LOAD DATA INPATH '/flume/20160512' into table log_analyze;

5、每个用户收看的数量排名

create table UserSort row format delimited fields terminated by '\t' as select *,count(http_marketChannelName) as ChannelNum from log_analyze group by http_hwMac having  ChannelNum >=2 order by ChannelNum desc limit 10;

直接create 不能指定列名，可以这样解决(无需再次以某种格式分割字段)

create table UserSort(http_hwMac string,channelnum1 bigint,channelnum2 bigint); 

insert into table UserSort select *,count(http_marketChannelName) as ChannelNum from flume_ip_$date group by http_hwMac having  ChannelNum >=2 order by ChannelNum desc limit 10;

6、每个用户收看的不同渠道排名

create table ChannelSort row format delimited fields terminated by '\t' as select *,count(http_marketChannelName) as ChannelNum from log_analyze group by http_marketChannelName ,http_hwMac having  ChannelNum >=2 order by ChannelNum desc limit 10;

create table flume_ip_$date_ChannelSort(http_marketChannelName string,http_hwMac string, ChannelNum1 bigint, ChannelNum2 bigint) 

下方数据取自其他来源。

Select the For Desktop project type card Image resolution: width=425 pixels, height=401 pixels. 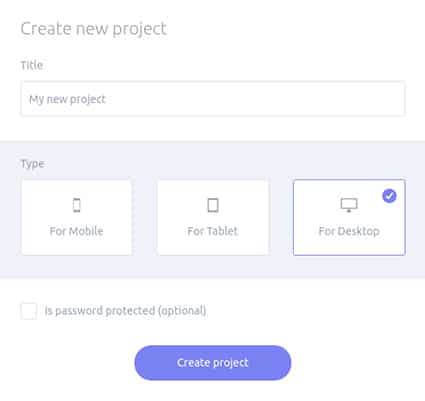click(349, 218)
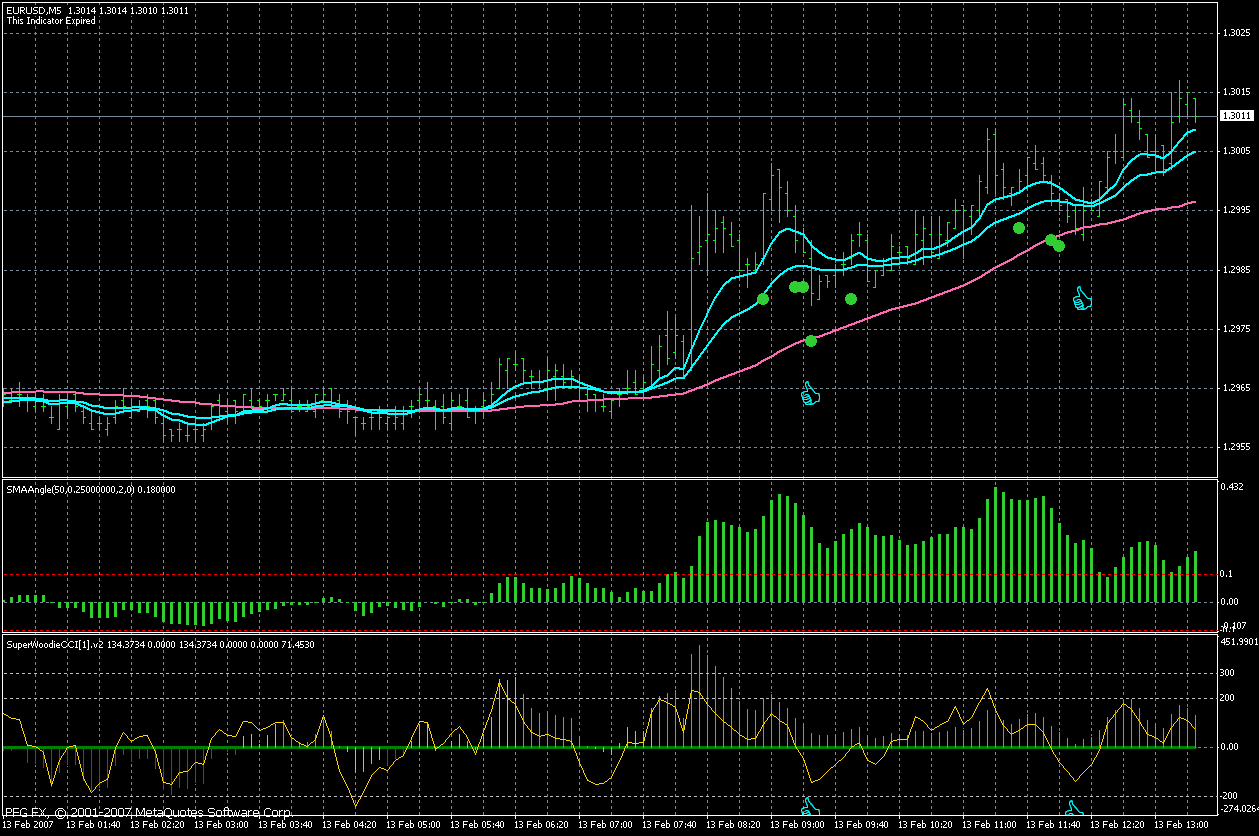The height and width of the screenshot is (836, 1259).
Task: Select the leftmost green dot marker on the chart
Action: pyautogui.click(x=762, y=299)
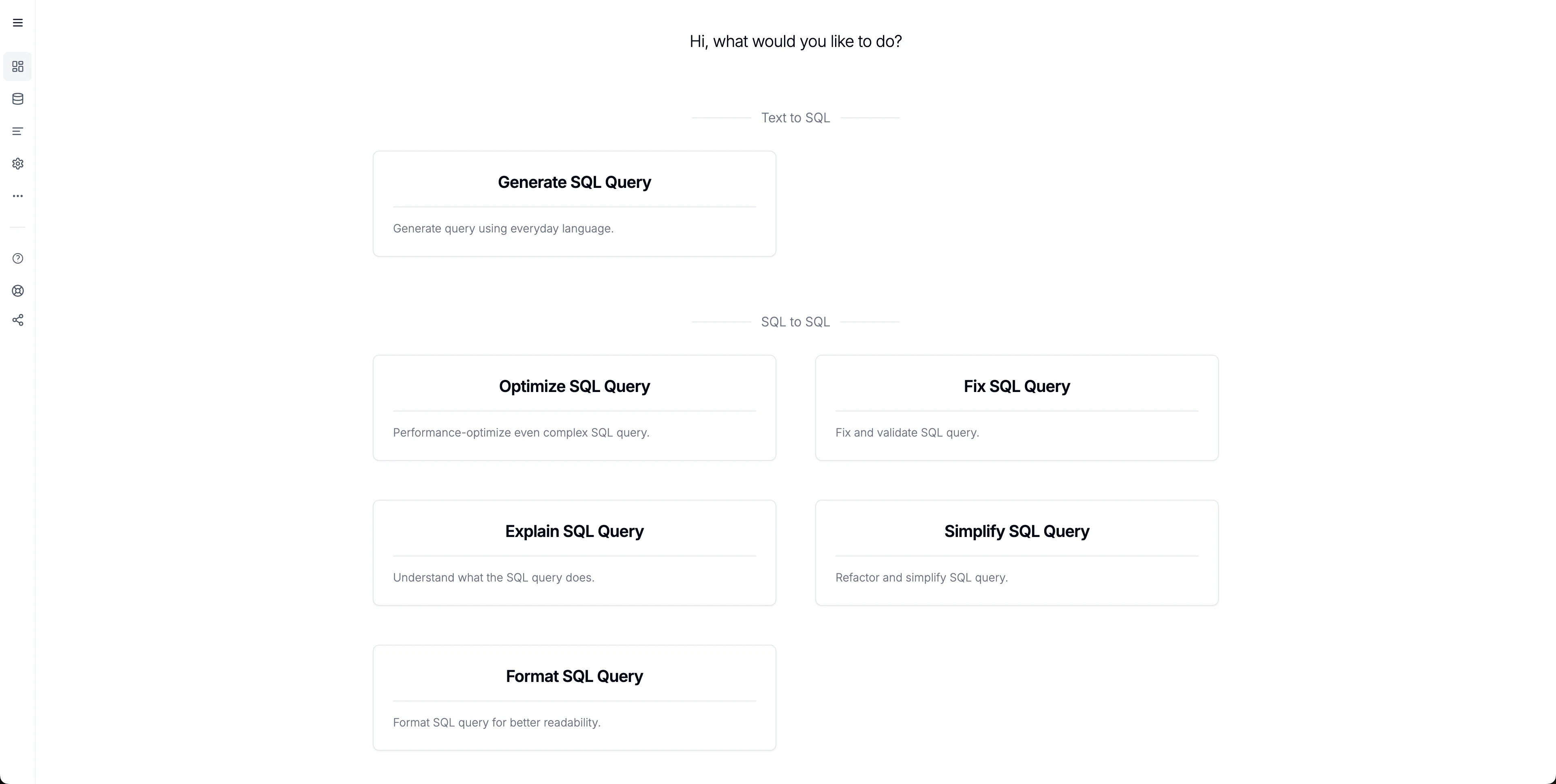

insert into table flume_ip_$date_ChannelSort select *,count(http_marketChannelName) as ChannelNum from flume_ip_$date group by http_marketChannelName ,http_hwMac having  ChannelNum >=2 order by ChannelNum desc limit 10;

7、每个用户观看的详细信息

select * from log_analyze where trim(http_hwMac)='zhangsan';

8、每个渠道有多少用户观看

create table ChannelUserSort row format delimited fields terminated by '\t' as select *,count(http_hwMac) as UserNum from log_analyze group by http_marketChannelName having  UserNum >=2 order by UserNum desc limit 10;

create table ChannelUserSort_ip_$date(http_marketChannelName string,UserNum bigint,num bigint); 

insert into table ChannelUserSort_ip_$date select *,count(http_hwMac) as UserNum from log_analyze group by http_marketChannelName having  UserNum >=2 order by UserNum desc limit 10;

每个渠道下，不同的设备类型的排名

create table nginx_20160523_ChannelModelTypeSort(http_marketChannelName string,http_hwModel string,ModelTypeNum bigint); 

insert into table nginx_20160523_ChannelModelTypeSort select http_marketChannelName,http_hwModel,count(*) as ModelNum from nginx_20160523 group by http_marketChannelName,http_hwModel having ModelNum>=50 order by ModelNum desc limit 20;

9、追加当天的另一台服务器的日志到当前的记录中(重复上述步骤,注意是第二次创建的表)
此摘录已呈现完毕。